▸ **MATERIAL FOR THE TASK**
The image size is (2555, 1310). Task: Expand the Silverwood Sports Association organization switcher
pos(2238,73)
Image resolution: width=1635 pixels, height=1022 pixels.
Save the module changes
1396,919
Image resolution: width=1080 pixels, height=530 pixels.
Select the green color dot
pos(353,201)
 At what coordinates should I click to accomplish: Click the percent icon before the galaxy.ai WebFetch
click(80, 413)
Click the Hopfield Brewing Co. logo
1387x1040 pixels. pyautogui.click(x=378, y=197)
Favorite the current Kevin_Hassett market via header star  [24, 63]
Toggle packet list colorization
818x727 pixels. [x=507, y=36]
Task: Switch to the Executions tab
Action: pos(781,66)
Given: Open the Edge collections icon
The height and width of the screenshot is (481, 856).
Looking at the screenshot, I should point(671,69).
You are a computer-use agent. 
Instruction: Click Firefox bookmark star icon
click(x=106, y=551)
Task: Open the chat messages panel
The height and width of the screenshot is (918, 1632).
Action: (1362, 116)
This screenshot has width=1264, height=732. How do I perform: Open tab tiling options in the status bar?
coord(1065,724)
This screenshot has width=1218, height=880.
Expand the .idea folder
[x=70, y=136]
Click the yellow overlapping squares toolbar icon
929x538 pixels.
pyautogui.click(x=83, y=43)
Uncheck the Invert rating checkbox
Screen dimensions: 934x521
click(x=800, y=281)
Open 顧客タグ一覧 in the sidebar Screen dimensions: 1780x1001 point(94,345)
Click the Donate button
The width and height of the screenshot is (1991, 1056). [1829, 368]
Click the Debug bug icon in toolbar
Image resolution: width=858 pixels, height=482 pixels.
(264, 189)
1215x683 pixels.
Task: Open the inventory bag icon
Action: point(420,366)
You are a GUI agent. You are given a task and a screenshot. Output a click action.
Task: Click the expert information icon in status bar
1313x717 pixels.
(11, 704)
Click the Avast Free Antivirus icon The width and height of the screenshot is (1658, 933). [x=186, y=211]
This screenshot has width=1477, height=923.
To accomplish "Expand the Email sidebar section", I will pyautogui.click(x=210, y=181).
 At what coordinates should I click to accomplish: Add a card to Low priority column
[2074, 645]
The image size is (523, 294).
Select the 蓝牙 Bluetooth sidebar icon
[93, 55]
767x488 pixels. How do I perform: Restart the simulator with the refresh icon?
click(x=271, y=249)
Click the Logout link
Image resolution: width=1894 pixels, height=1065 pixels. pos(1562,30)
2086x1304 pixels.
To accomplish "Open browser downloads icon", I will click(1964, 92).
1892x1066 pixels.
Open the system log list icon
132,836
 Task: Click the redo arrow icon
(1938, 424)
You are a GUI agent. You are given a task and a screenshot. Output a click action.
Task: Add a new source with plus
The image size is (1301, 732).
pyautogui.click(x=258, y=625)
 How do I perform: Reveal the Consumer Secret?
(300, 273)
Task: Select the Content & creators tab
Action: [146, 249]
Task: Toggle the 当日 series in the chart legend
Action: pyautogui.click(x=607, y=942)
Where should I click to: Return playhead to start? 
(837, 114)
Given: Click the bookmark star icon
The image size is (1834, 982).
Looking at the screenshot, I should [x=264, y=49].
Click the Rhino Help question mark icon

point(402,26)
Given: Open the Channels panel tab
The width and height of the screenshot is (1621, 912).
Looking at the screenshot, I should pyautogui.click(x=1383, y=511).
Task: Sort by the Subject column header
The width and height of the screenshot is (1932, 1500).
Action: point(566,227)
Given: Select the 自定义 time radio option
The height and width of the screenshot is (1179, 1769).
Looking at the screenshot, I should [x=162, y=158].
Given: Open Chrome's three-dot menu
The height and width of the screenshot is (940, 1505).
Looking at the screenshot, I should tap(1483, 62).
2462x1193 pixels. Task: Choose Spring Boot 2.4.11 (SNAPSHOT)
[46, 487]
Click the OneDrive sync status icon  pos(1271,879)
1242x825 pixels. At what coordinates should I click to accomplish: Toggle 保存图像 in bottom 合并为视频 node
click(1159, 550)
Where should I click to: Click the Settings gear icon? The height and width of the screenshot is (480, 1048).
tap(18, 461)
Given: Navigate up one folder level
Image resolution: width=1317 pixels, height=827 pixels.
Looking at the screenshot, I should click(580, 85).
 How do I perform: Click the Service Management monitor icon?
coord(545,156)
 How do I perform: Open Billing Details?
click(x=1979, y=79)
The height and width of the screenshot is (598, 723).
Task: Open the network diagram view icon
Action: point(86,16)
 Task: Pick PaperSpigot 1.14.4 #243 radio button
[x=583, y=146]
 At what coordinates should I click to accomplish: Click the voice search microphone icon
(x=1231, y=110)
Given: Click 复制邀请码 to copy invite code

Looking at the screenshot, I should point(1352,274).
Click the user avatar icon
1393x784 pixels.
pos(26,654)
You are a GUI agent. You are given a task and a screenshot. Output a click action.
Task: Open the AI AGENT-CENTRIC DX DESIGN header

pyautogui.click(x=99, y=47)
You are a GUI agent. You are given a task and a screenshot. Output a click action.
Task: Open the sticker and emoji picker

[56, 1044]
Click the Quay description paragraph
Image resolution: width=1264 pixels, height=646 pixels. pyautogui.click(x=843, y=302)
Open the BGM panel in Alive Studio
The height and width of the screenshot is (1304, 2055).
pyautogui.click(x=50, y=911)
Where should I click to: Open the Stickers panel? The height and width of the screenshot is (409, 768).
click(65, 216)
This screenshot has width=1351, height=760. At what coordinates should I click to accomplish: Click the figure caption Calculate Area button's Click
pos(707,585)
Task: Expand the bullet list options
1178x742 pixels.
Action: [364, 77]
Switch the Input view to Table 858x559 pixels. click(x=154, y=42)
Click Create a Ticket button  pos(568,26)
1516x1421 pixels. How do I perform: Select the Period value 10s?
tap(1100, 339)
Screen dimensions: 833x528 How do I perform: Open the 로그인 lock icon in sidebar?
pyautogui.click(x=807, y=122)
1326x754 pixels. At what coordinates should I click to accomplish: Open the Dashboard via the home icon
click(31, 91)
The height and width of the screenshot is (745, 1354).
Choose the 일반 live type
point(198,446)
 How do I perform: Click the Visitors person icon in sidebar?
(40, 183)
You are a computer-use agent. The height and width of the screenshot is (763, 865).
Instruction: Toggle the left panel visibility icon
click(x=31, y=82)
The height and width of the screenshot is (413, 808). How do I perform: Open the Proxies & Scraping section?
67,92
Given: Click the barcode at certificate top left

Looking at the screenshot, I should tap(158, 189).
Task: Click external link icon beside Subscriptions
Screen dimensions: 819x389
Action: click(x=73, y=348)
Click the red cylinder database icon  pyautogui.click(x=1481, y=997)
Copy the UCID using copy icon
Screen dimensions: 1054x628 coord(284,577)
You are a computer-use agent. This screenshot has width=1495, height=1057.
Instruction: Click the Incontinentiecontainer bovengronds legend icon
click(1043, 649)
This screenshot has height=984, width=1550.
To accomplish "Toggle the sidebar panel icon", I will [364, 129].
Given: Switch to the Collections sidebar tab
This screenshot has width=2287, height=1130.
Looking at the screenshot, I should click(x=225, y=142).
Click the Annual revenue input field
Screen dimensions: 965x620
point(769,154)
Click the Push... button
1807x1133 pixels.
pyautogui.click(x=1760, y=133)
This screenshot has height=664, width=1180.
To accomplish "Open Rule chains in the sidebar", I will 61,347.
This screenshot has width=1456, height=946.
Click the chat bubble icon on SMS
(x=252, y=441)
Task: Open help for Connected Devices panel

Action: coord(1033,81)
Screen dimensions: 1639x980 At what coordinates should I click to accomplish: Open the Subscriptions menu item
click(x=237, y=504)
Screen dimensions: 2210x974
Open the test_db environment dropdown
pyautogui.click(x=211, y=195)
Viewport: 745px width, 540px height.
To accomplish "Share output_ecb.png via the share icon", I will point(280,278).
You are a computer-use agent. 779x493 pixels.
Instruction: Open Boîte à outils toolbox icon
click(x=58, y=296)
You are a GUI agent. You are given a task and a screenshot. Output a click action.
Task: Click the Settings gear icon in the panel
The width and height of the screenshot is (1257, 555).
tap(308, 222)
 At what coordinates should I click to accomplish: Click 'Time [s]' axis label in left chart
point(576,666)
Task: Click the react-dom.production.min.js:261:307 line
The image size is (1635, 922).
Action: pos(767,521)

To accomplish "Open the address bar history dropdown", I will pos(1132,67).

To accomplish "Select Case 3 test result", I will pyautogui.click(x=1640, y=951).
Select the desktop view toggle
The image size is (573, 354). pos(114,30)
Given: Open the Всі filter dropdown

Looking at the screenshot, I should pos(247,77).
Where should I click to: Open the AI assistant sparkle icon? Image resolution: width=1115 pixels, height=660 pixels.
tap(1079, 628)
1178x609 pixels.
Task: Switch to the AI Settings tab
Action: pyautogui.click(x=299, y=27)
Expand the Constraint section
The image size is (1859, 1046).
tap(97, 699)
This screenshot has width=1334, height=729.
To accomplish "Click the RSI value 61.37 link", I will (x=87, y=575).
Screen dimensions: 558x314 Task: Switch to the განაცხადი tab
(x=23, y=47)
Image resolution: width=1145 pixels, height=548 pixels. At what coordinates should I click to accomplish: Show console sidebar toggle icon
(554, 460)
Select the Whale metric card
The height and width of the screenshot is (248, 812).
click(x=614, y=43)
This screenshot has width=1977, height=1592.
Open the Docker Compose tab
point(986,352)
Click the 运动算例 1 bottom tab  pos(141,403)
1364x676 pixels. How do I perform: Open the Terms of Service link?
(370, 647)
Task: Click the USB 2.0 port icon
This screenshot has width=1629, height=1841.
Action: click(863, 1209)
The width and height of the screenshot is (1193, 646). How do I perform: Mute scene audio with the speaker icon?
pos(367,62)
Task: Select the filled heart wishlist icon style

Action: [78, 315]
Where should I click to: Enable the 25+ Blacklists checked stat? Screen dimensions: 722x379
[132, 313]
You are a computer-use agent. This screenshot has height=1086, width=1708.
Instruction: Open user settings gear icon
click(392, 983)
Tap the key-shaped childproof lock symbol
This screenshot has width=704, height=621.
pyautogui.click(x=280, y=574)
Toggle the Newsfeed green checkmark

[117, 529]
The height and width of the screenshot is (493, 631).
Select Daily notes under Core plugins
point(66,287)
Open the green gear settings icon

▸ **YOUR TASK**
Reproduce, word for word and in full, only the lines above that start at the line with "Switch the Input" and run through the line with "This screenshot has width=1456, height=946.", both ends included.

▸ **REPLY**
Switch the Input view to Table 858x559 pixels. click(x=154, y=42)
Click Create a Ticket button  pos(568,26)
1516x1421 pixels. How do I perform: Select the Period value 10s?
tap(1100, 339)
Screen dimensions: 833x528 How do I perform: Open the 로그인 lock icon in sidebar?
pyautogui.click(x=807, y=122)
1326x754 pixels. At what coordinates should I click to accomplish: Open the Dashboard via the home icon
click(31, 91)
The height and width of the screenshot is (745, 1354).
Choose the 일반 live type
point(198,446)
 How do I perform: Click the Visitors person icon in sidebar?
(40, 183)
You are a computer-use agent. The height and width of the screenshot is (763, 865).
Instruction: Toggle the left panel visibility icon
click(x=31, y=82)
The height and width of the screenshot is (413, 808). How do I perform: Open the Proxies & Scraping section?
67,92
Given: Click the barcode at certificate top left

Looking at the screenshot, I should tap(158, 189).
Task: Click external link icon beside Subscriptions
Screen dimensions: 819x389
Action: click(x=73, y=348)
Click the red cylinder database icon  pyautogui.click(x=1481, y=997)
Copy the UCID using copy icon
Screen dimensions: 1054x628 coord(284,577)
You are a computer-use agent. This screenshot has width=1495, height=1057.
Instruction: Click the Incontinentiecontainer bovengronds legend icon
click(1043, 649)
This screenshot has height=984, width=1550.
To accomplish "Toggle the sidebar panel icon", I will [364, 129].
Given: Switch to the Collections sidebar tab
This screenshot has width=2287, height=1130.
Looking at the screenshot, I should click(x=225, y=142).
Click the Annual revenue input field
Screen dimensions: 965x620
point(769,154)
Click the Push... button
1807x1133 pixels.
pyautogui.click(x=1760, y=133)
This screenshot has height=664, width=1180.
To accomplish "Open Rule chains in the sidebar", I will 61,347.
This screenshot has width=1456, height=946.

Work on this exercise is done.